Acho que estamos a entrar num período neo-vitoriano no que diz respeito ao papel de parede é bem sabido a importância que o papel de parede ocupou neste período e no modos de vida desta sociedade, e a evolução na criação de padrões bem como ao requinte cromático, onde o espaço interior assumia a importância da roupa interior que aconchegava os seus habitantes e apupava-os na sua protecção, e quem entrava nesses interiores podia fazer a leitura de quem la habita, a casa como reflexo das personalidades, dos que a habitam.
No cinema os decores os cenários assumem a mesma importância falam-nos e ajudam a construir os personagens contam-nos numa outra linguagem o que não é pronunciado, o que não é dito directamente, são as entrelinhas que nos complementam e nos ajudam a ter uma visão mais abrangente do que estamos a ver.

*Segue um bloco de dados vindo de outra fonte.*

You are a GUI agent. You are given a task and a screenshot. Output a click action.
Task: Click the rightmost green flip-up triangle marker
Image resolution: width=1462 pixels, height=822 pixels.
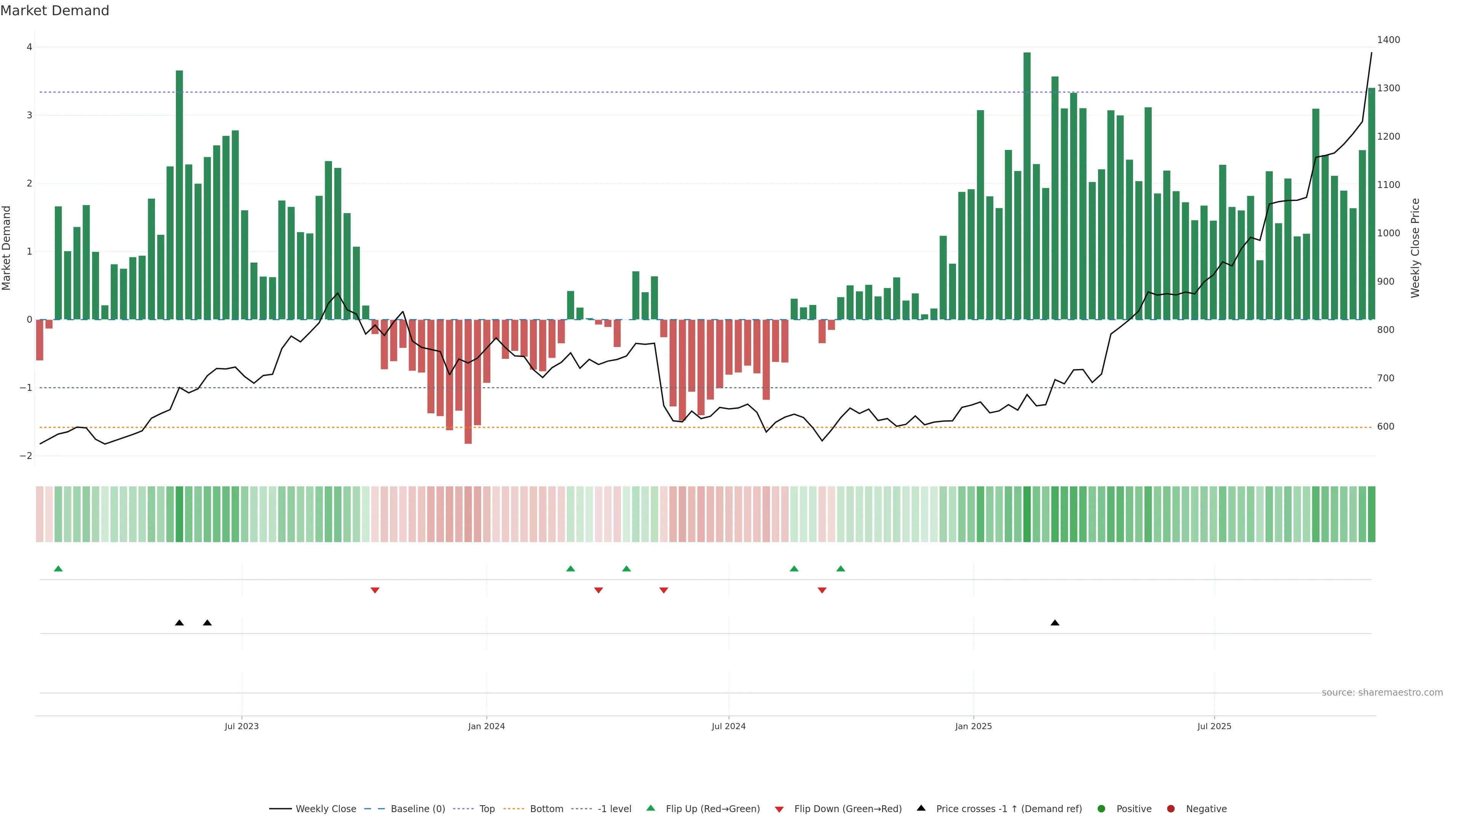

Podemos dizer que o papel de parede na sociedade vitoriana é como o fresco na sociedade italiana do renascimento, se repararmos o fresco ocupa o interior, com a sua linguagem fala-nos conta-nos histórias doam-nos a ver quem habita rodeado daquelas pinturas, protege, aprisiona, o papel de parede na sociedade vitoriana tem a mesma função te a sua linguagem especifica dentro dos sistemas de padronização aproximando-se aos sistemas de azulejaria árabe bem como aos sistemas de padrões da arte hindu, se repararmos a índia teve neste sentido muita influencia para o aparecimento do papel de parede ou do tecido para as paredes. E se o cromatismo é fundamental, o padrão como elemento linguístico e compósito de ua linguagem pode assumir requintes linguísticos de autênticos livros de leitura. E se estamos a voltar a reutilizar novos sistemas linguísticos para complementar a existência e se repararmos existimos integrados em sistemas linguísticos a nossa casa fala a rua fala a cidade fala e é este sistema que parece caótico e desorganizado mais não é do que um grande sistema linguístico onde tudo são mecanismos para expressão, varias formas linguisticas que no seu todo fazem uma grande linguagem onde a visão do todo se nos parece imperceptível se reflecte em microcosmos e por sua vez no macrocosmos. E se pensamos que um espaço pequeno tem pouco que nos contar tudo depende da forma como o observemos e as vezes é nessa tentativa de reduções que sem querer vemos flectido no micro-micro-cosmos a pele do macro cosmos.